Dr. Emily Simonavice




This study examined the effects of an indoor environment versus an outdoor environment on a one-mile time performance.


Sixteen female runners were requested to run two, one-mile timed trials in an indoor environment and outdoor environment. Before both trials, runners completed a barriers to exercise survey to investigate common, uncommon, and neutral perceived barriers to exercise. After the first timed one-mile run trial, runners were instructed to abstain from any exercise until their second day of data collection. Resting heart rate and blood pressure was recorded before and after each timed mile run. RPE (rate of perceived exertion) was also collected after each trial. To assess the factor of limitations, temperature was recorded of each environment.

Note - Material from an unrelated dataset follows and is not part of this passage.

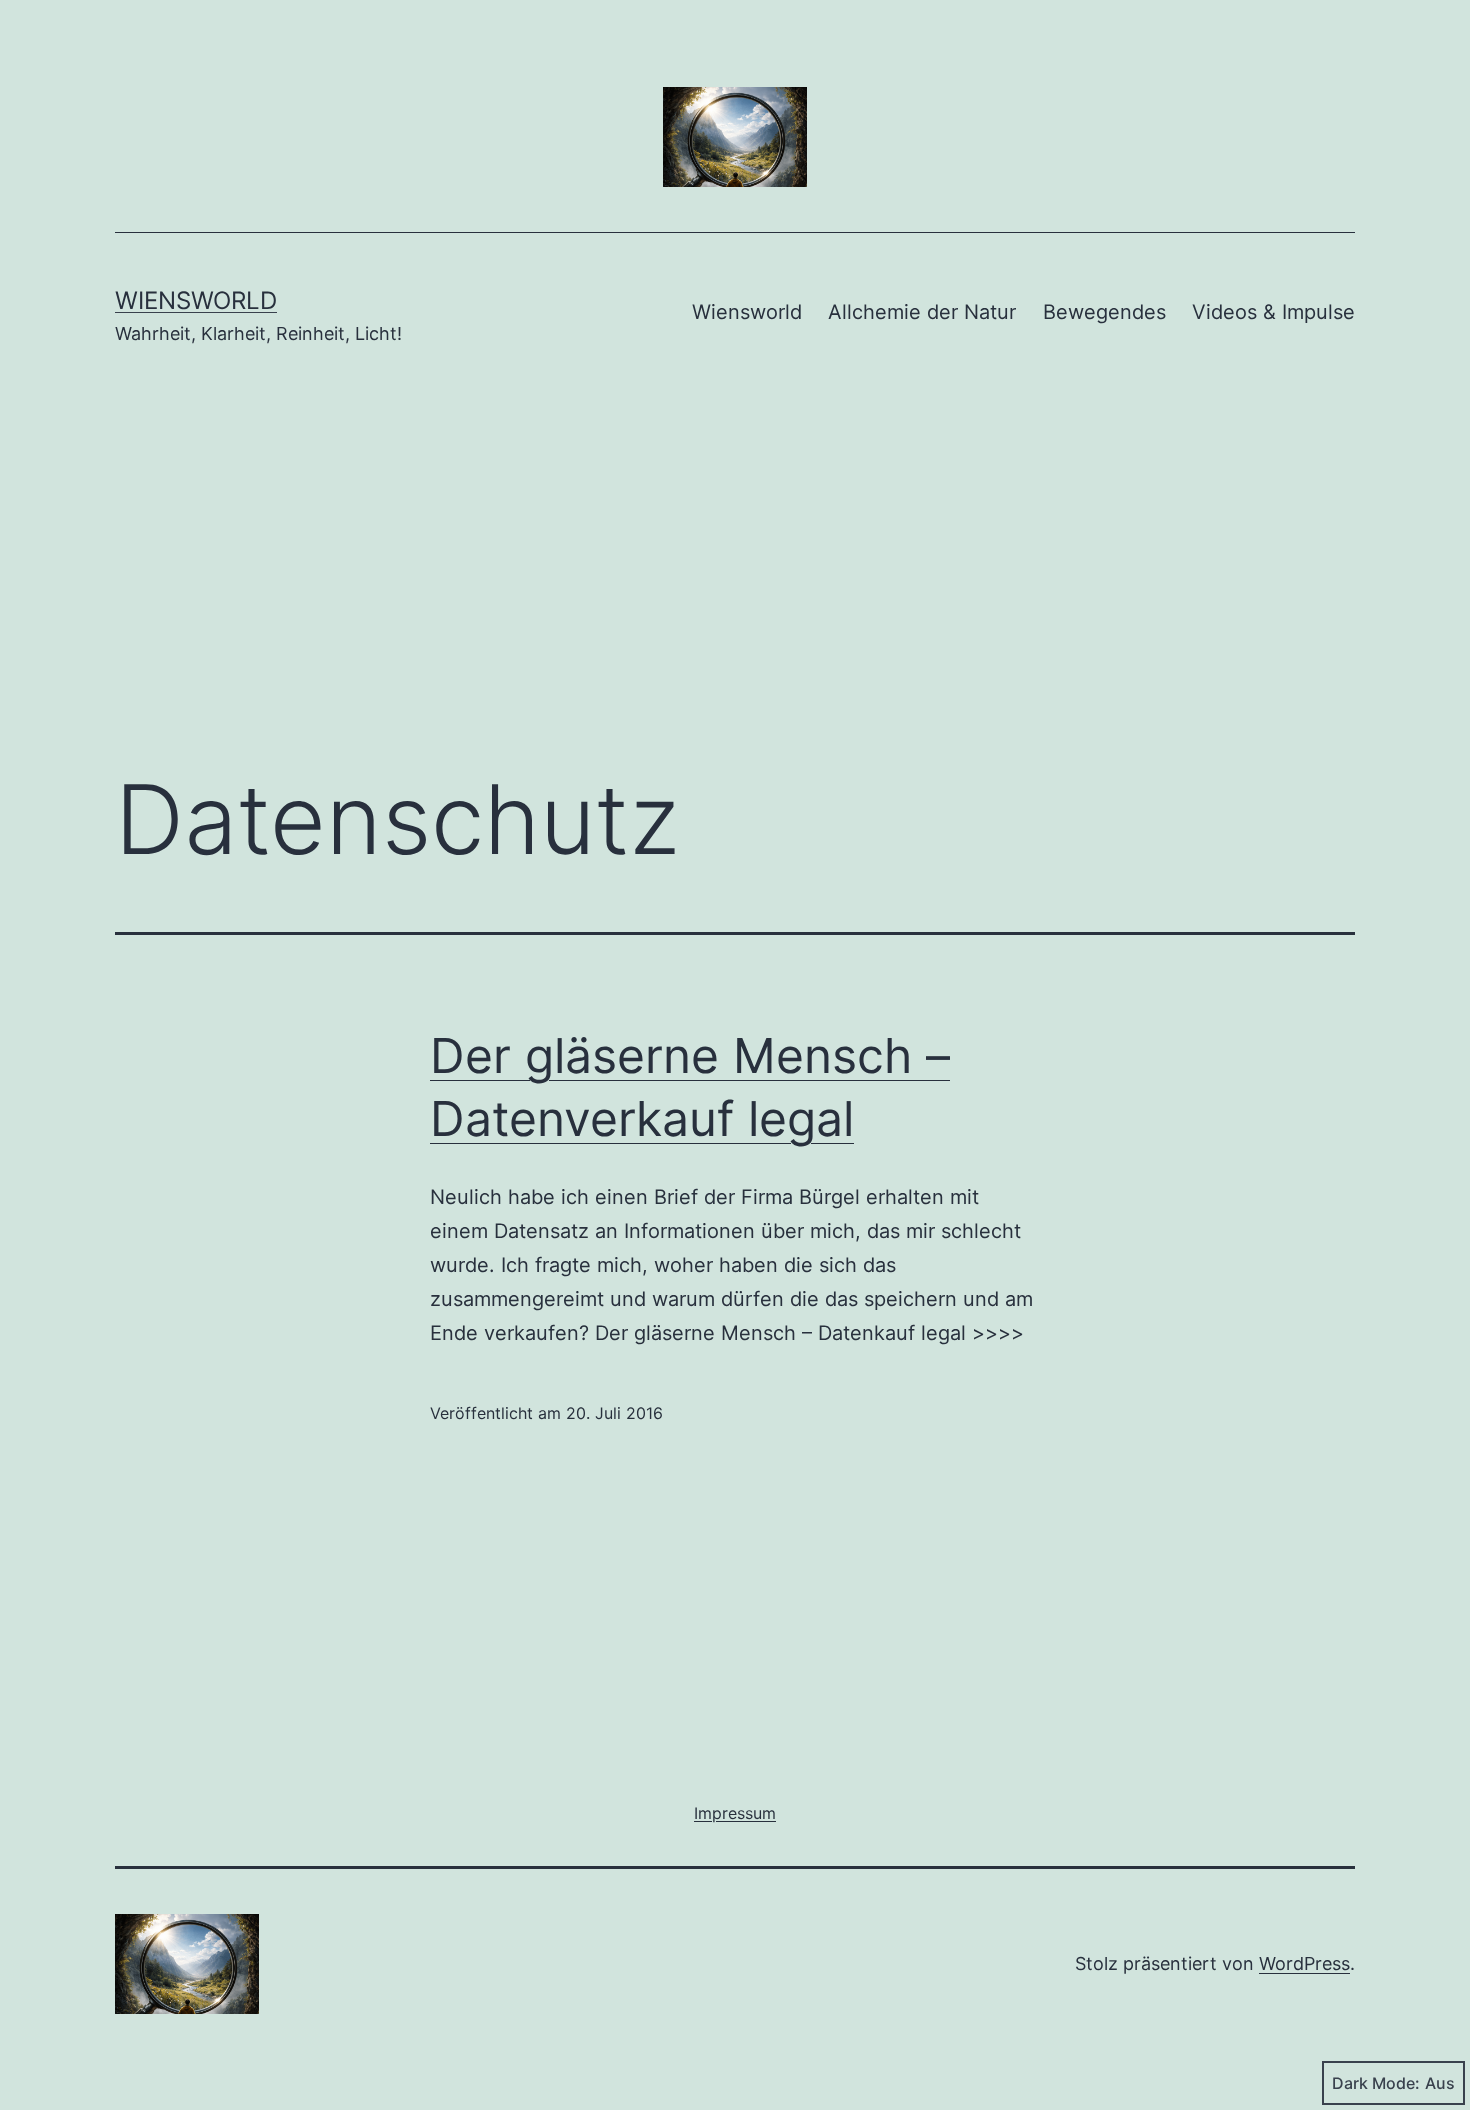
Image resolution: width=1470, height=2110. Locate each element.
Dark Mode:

A paired sample t-test revealed that participants completed the one mile run faster when they performed the run inside (8.2±3.0 minutes) compared to outside (8.4±3.0 minutes). Although the participants ran faster indoors, 47% (n=7) of them preferred running in an outdoor environment. The RPE of the participants also increased when they ran outdoors by 1 point (RPE inside: 13±2; RPE outside: 14±1). The post run heart rate of the participants was significantly higher (approximately 10bpm) after the outdoor run opposed to the indoor run.


Participants performed faster on a one-mile timed trial in an indoor condition, even though nearly half of them preferred running outdoors. These findings indicate that an indoor environment can result in a faster performance time in young college-aged females.